Multi-turn Chat¶
Eval Recipe for model migration¶
This Eval Recipe demonstrates how to compare performance of a Multi-turn conversation (Chat) with Gemini 1.0 and Gemini 2.0 using Vertex AI Evaluation Service.
-
Use case: multi-turn conversation (Chat)
-
Evaluation Dataset is based on Multi-turn Prompts Dataset. It includes 5 conversations:
dataset.jsonl
. Each record in this file links to a JSON file with the conversation history between the User and the Model. This dataset does not include any ground truth labels. -
Python script
eval.py
executes the evaluation:load_dataset
: loads all conversation histories to a Pandas Dataframe.generate_chat_responses
: runs an inference for each conversation in the dataset and saves the model responses.run_eval
: passes the dataset including responses from the Baseline and Candidate models to a pairwise autorater in order to calculate the win rate.
-
Shell script
run.sh
installs the required Python libraries and runseval.py
How to run this Eval Recipe¶
-
Google Cloud Shell is the easiest option as it automatically clones our Github repo:
-
Alternatively, you can use the following command to clone this repo to any Linux environment with configured Google Cloud Environment:
git clone --filter=blob:none --sparse https://github.com/GoogleCloudPlatform/applied-ai-engineering-samples.git && \ cd applied-ai-engineering-samples && \ git sparse-checkout init && \ git sparse-checkout set genai-on-vertex-ai/gemini/model_upgrades && \ git pull origin main cd genai-on-vertex-ai/gemini/model_upgrades
-
Navigate to the Eval Recipe directory in terminal, set your Google Cloud Project ID and run the shell script
run.sh
. -
The resulting metrics will be displayed in the script output.

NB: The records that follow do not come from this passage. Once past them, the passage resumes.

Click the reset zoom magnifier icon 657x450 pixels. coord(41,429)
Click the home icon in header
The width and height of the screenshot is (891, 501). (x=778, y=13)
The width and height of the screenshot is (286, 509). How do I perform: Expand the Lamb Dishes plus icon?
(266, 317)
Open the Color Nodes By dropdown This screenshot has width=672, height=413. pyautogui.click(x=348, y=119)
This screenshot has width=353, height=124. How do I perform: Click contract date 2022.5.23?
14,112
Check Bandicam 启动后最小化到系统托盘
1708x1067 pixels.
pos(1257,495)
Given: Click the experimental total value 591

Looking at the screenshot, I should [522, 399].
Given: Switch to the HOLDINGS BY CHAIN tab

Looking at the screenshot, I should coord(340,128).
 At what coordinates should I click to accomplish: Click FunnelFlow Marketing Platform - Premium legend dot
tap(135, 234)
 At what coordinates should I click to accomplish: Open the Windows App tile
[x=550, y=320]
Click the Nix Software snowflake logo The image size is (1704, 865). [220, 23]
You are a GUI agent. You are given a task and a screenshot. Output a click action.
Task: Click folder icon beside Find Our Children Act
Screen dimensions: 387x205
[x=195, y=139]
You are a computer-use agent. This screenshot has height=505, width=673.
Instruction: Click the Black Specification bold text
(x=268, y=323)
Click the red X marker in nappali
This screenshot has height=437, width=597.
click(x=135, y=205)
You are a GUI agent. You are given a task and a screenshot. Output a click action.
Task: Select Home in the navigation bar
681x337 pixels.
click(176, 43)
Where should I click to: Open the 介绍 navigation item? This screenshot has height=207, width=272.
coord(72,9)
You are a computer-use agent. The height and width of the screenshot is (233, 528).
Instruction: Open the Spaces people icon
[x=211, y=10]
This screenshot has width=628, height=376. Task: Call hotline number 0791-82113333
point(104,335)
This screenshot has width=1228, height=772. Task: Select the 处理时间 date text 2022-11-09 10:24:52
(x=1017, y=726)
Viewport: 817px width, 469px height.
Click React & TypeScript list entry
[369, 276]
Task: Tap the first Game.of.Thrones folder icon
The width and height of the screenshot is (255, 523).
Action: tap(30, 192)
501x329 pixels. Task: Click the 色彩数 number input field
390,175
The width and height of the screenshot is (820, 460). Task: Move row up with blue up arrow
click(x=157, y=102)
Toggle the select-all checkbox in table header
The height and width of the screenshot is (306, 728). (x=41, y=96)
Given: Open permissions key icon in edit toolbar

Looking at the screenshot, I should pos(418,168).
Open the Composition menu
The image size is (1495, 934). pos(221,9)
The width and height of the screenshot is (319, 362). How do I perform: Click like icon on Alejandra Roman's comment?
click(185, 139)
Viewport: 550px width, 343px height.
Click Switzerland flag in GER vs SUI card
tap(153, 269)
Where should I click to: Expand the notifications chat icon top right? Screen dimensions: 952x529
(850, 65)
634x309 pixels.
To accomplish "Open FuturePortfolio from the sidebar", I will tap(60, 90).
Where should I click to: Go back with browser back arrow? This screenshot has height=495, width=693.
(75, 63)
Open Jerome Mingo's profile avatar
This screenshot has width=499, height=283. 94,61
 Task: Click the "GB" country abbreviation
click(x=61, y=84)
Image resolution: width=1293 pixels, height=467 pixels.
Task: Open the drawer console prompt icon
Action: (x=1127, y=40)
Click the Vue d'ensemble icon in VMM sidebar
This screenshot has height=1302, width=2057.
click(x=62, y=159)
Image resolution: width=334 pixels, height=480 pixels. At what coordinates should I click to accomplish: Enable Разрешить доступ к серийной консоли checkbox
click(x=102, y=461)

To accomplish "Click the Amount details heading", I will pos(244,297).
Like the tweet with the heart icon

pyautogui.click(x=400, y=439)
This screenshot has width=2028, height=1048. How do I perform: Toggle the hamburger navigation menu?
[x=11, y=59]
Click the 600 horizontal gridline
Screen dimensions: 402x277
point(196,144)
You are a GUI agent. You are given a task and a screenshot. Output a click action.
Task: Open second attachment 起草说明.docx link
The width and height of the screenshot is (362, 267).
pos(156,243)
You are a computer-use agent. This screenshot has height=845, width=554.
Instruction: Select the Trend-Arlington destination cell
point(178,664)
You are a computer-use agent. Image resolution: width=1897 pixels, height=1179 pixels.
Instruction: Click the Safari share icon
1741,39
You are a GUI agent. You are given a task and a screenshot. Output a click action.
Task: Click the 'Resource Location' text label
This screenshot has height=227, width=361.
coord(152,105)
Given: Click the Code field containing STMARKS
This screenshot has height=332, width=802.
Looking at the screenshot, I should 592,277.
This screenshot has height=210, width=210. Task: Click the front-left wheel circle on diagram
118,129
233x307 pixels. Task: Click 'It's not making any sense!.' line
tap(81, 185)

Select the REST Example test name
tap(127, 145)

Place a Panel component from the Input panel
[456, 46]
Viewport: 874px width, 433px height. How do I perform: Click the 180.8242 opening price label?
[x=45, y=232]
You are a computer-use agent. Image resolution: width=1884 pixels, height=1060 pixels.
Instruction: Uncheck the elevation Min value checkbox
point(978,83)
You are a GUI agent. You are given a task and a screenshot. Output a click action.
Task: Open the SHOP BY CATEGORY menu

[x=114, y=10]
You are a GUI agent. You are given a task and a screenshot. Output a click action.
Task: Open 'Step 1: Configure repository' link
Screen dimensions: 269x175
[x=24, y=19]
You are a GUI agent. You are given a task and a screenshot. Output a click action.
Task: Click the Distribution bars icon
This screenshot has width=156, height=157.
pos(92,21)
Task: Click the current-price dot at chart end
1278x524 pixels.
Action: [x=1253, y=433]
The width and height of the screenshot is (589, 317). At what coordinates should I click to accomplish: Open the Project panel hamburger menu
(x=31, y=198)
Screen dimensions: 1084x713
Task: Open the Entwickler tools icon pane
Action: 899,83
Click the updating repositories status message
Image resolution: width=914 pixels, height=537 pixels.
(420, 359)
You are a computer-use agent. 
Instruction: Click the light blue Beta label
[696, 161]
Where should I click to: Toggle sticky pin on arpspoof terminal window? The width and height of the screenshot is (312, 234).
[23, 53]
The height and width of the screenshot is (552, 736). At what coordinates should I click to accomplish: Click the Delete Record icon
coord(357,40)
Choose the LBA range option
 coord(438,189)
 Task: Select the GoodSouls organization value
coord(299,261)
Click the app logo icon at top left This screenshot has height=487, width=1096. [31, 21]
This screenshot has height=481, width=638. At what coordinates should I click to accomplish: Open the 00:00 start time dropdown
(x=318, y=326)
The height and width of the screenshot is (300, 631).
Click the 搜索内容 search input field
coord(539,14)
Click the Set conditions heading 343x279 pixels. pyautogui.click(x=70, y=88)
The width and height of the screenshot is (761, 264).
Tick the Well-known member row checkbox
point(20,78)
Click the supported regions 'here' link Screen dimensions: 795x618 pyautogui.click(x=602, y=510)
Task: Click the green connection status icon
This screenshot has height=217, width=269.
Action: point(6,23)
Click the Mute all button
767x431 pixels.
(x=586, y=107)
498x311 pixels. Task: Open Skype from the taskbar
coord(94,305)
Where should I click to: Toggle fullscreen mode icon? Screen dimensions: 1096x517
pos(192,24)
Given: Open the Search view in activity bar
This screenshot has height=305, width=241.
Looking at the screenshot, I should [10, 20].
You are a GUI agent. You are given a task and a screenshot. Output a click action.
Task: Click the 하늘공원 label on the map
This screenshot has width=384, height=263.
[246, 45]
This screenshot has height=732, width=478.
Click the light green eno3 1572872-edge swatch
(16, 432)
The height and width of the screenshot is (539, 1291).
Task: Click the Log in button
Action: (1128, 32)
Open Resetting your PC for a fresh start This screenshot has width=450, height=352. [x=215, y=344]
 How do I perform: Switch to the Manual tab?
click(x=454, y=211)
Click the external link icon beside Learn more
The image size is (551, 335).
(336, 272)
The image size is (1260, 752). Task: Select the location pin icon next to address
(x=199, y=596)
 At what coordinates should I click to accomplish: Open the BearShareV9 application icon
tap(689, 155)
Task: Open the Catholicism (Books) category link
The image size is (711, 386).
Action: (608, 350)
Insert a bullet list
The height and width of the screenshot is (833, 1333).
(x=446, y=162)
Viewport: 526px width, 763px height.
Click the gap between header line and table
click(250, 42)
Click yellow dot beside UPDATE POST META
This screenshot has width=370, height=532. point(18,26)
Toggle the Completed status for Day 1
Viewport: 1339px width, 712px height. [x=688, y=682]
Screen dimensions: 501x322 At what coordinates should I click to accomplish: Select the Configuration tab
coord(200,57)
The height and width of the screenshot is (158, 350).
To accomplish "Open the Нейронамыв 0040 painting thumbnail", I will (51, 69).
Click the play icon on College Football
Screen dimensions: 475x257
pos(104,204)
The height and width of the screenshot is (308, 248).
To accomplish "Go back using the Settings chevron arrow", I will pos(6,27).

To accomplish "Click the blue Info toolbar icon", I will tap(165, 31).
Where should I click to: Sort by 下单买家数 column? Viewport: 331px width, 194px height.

- You can use Vertex AI Experiments to view the history of evaluations for each experiment, including the final metrics.
How to customize this Eval Recipe:¶
- Edit the Python script
eval.py
:- set the
project
parameter of vertexai.init to your Google Cloud Project ID. - set the parameter
baseline_model
to the model that is currently used by your application - set the parameter
candidate_model
to the model that you want to compare with your current model - configure a unique
experiment_name
for tracking purposes
- set the
- Replace the dataset with your custom data in the same format.
- Please refer to our documentation if you want to further customize your evaluation. Vertex AI Evaluation Service has a lot of features that are not included in this recipe.